◆ BRIEF ◆
Reproduce the entries below word for word, beginning at the line that contains "Click the full facade height icon" and continuing through the end of the entries. Leave the pictures out.
━━━ INPUT MATERIAL
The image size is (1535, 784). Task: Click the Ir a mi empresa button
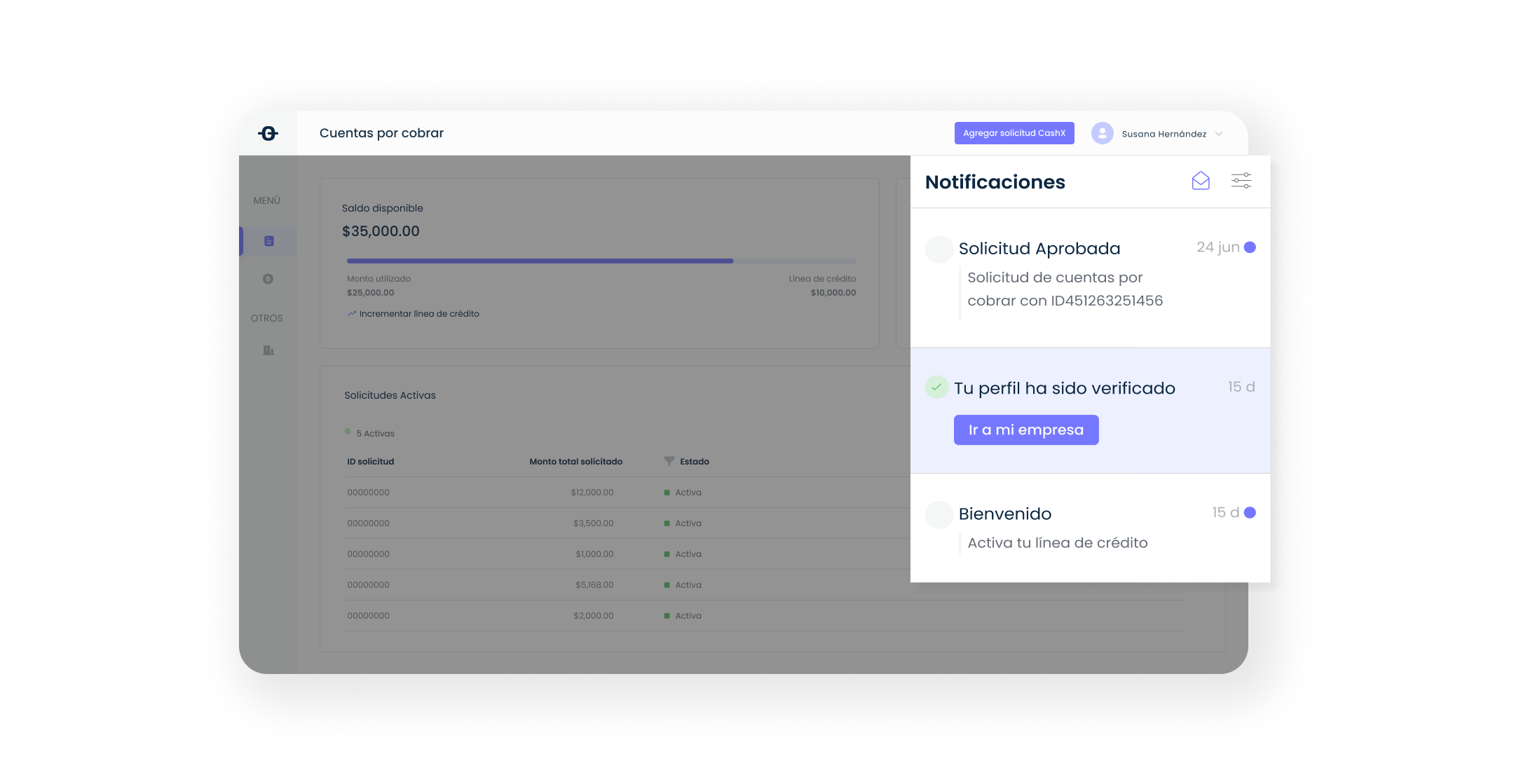[x=1025, y=429]
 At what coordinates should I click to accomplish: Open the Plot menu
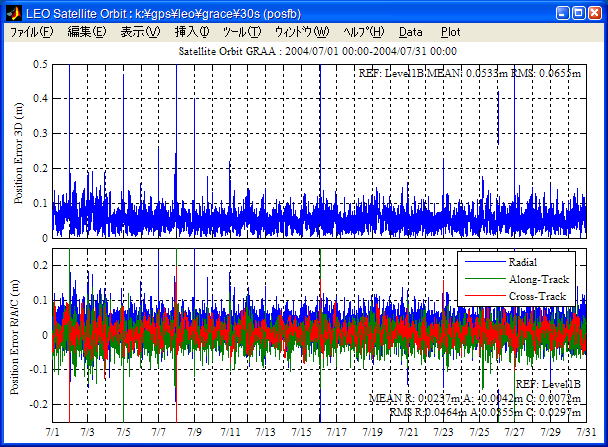tap(450, 32)

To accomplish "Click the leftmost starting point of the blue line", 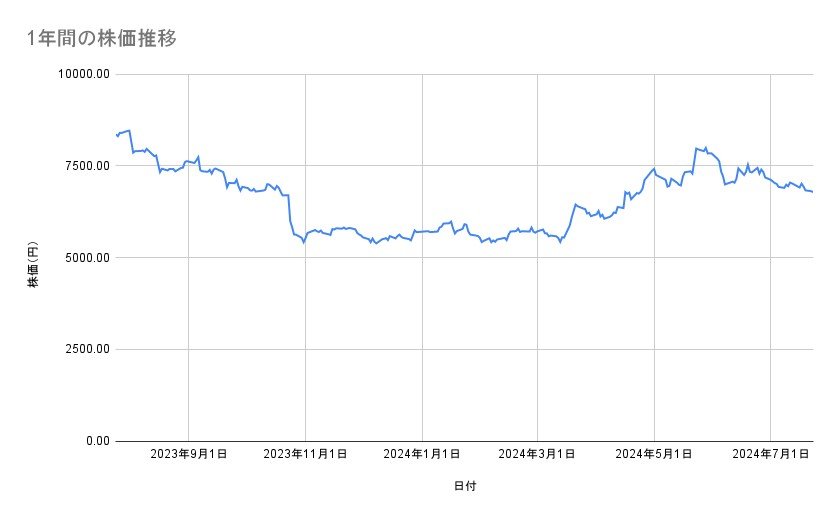I will pos(117,135).
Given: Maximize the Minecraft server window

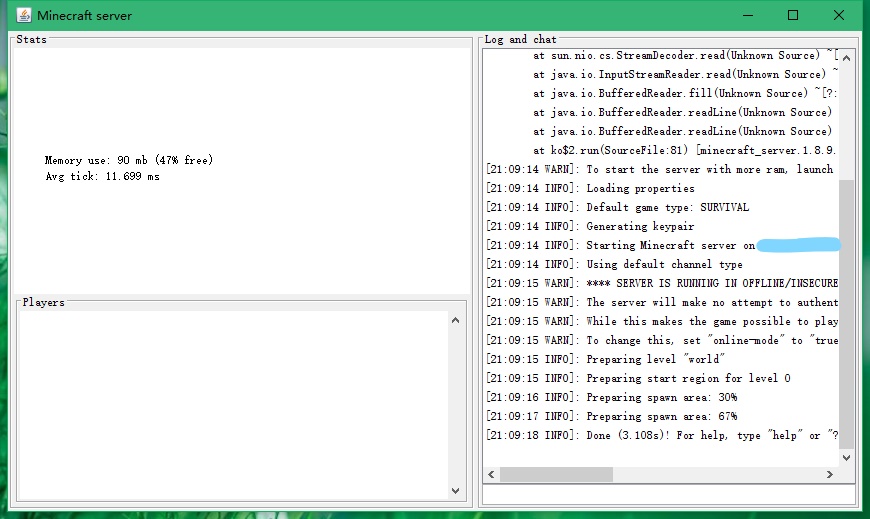Looking at the screenshot, I should pos(793,15).
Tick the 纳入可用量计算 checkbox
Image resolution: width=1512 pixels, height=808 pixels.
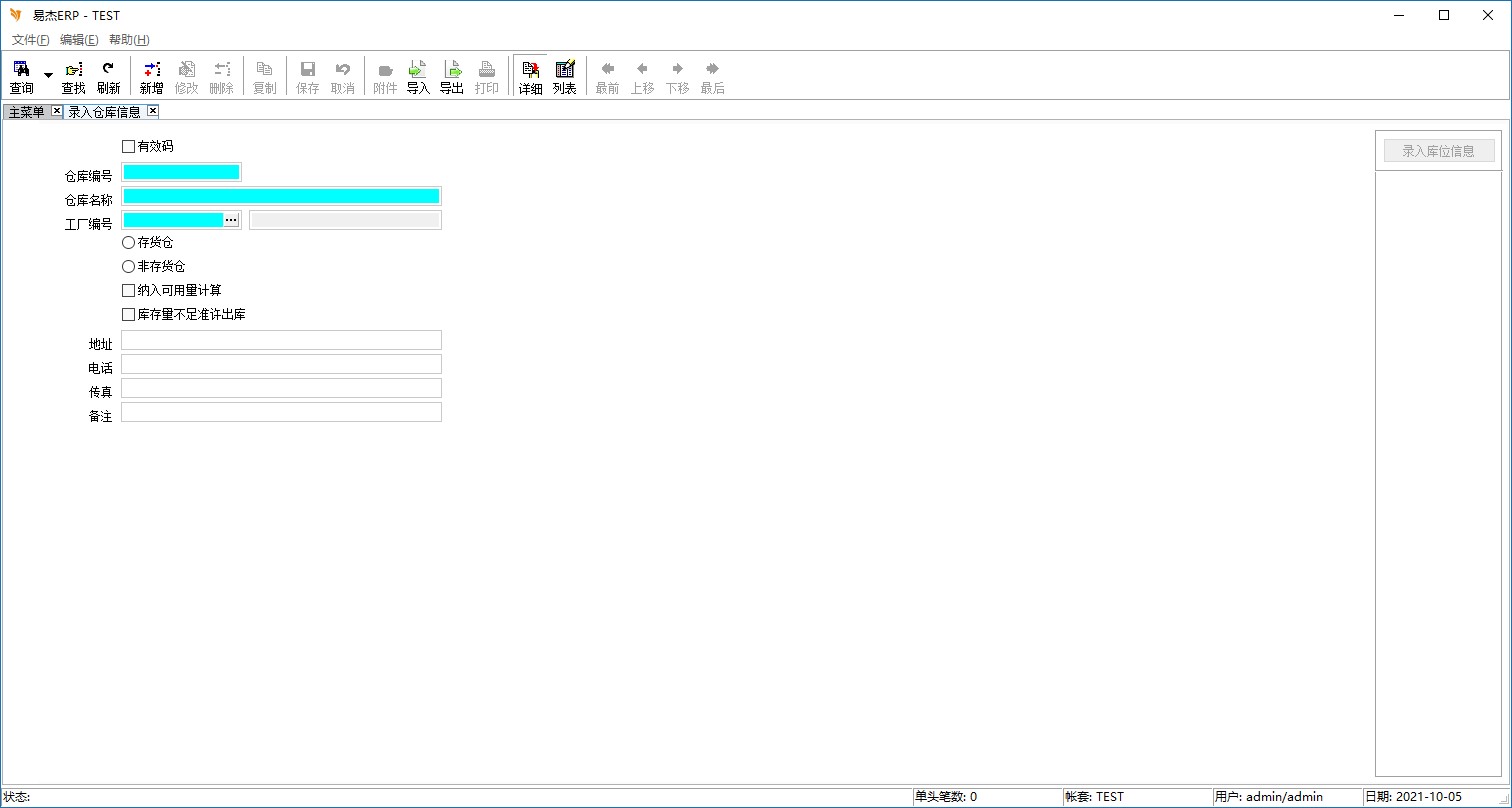128,290
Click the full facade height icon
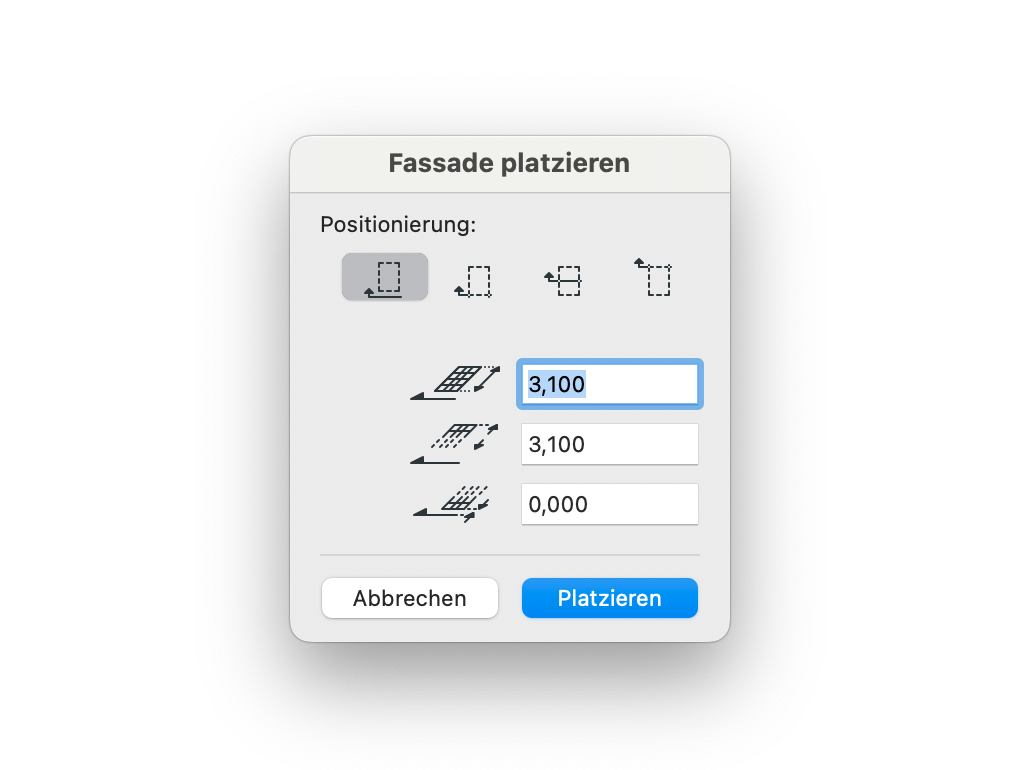This screenshot has width=1022, height=770. [455, 383]
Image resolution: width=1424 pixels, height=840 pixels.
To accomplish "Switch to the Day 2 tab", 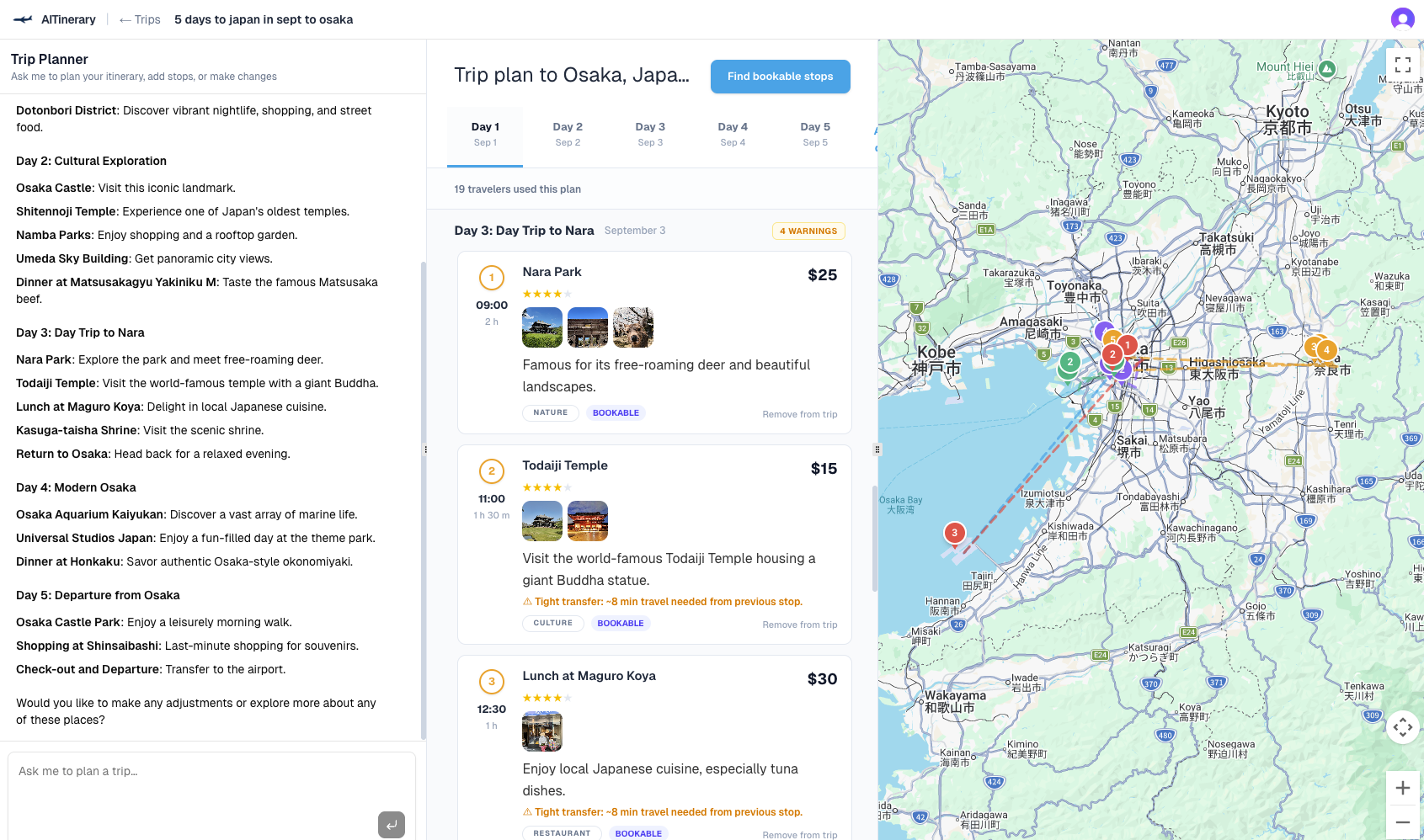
━━━━━━
◆ TASK ANSWER ◆
Click the full facade height icon
This screenshot has width=1022, height=770. [455, 383]
Image resolution: width=1424 pixels, height=840 pixels.
To accomplish "Switch to the Day 2 tab", 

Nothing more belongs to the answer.